**What you should do:**
Look for the line with "Task: Disable the Venerdì checkbox" in the data below, then reproduce word for word that line and every line after it. Leave out all pictures and add nothing.

[Records from a data source]
==========
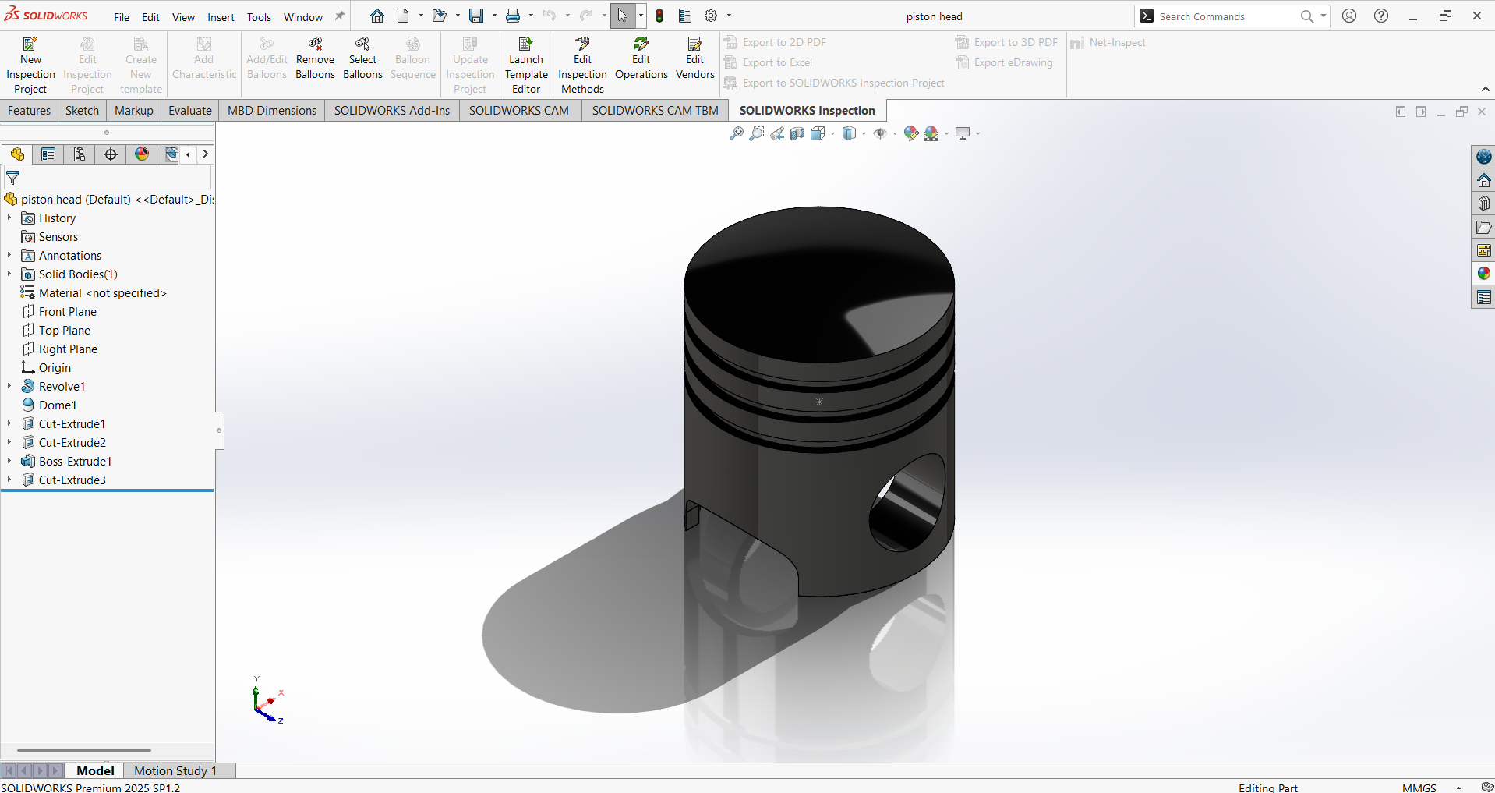Click New Inspection Project icon
This screenshot has width=1495, height=793.
(x=30, y=44)
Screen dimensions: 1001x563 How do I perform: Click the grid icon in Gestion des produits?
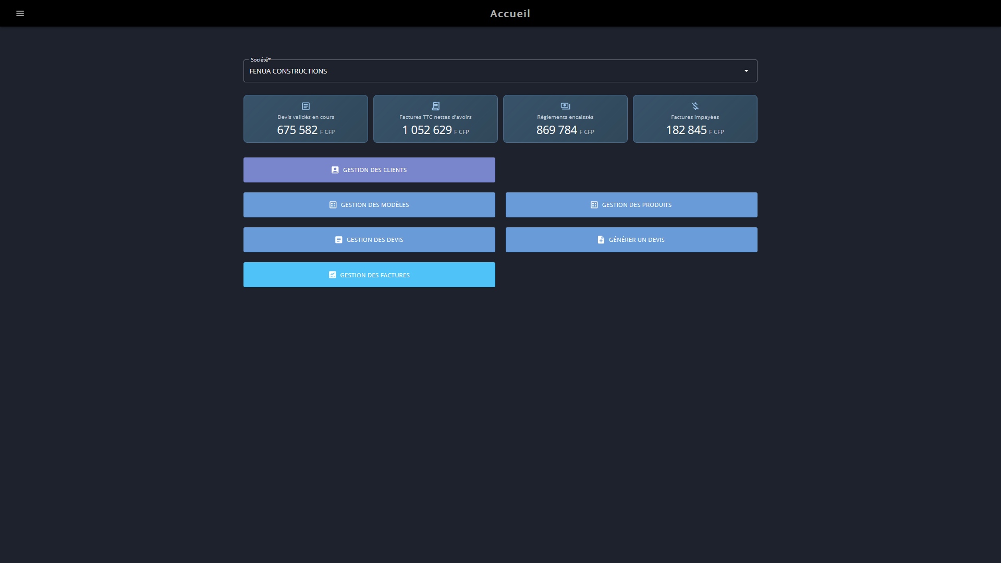(594, 205)
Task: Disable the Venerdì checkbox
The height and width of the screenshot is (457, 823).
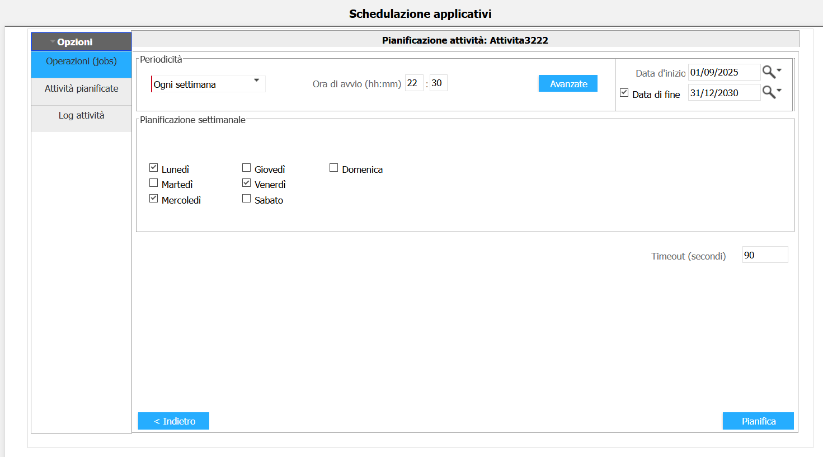Action: click(246, 183)
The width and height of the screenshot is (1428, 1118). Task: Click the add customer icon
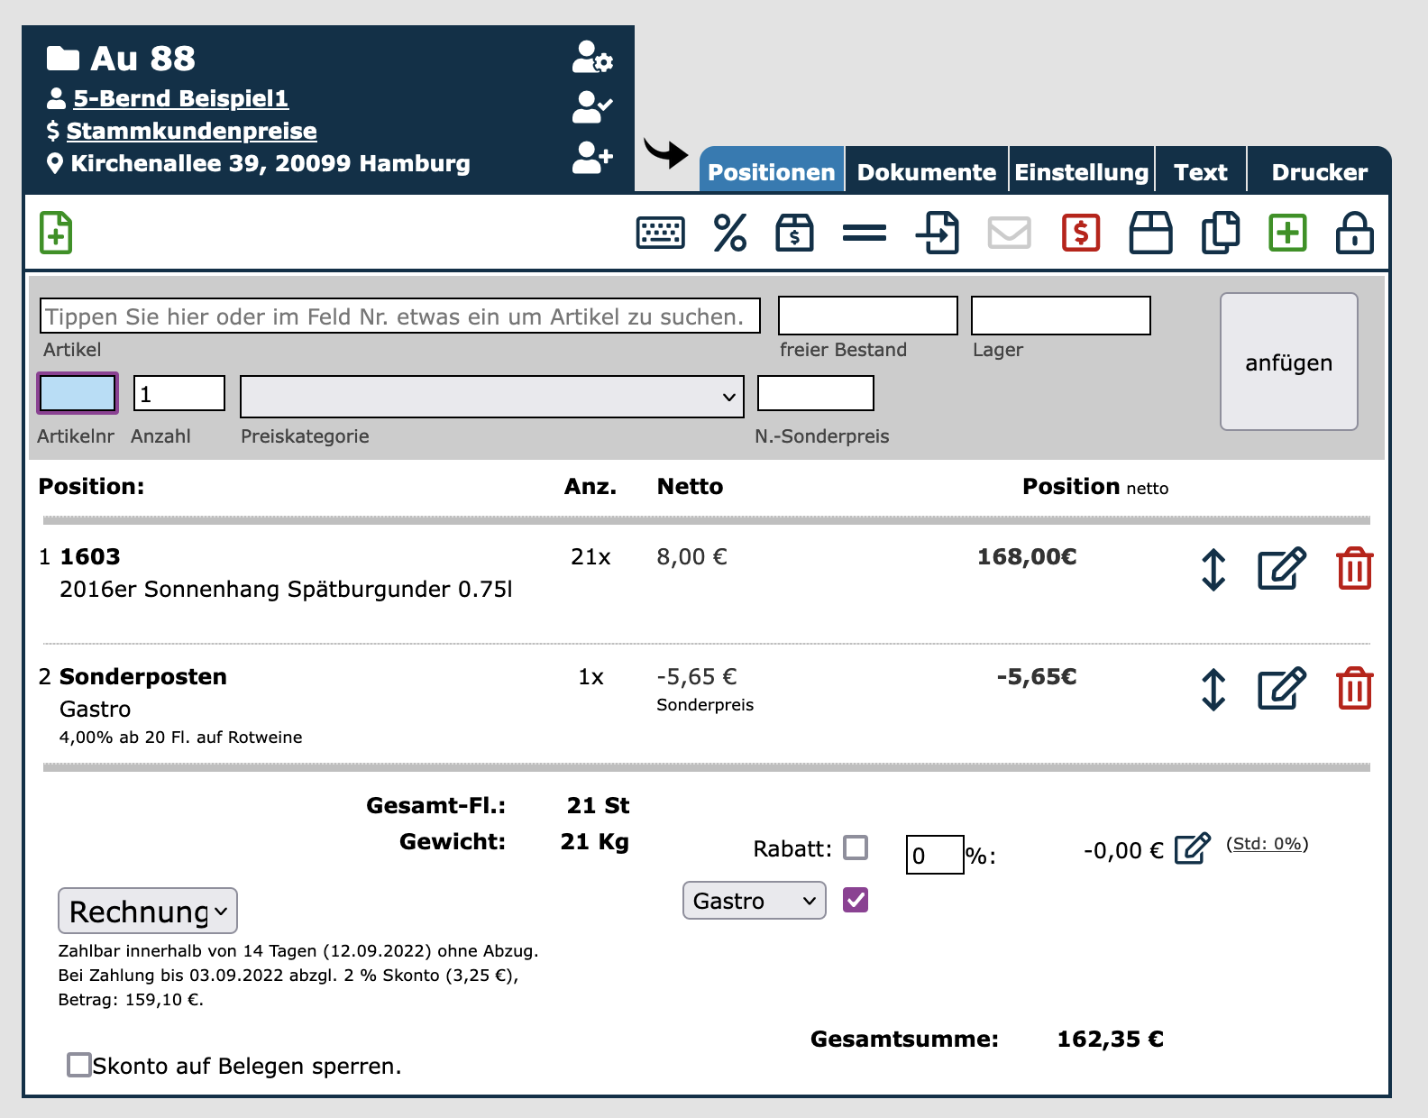592,158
==========
**Completed task:**
Task: Disable the Venerdì checkbox
The height and width of the screenshot is (457, 823).
Action: click(246, 183)
The width and height of the screenshot is (1428, 1118). Task: Click the add customer icon
592,158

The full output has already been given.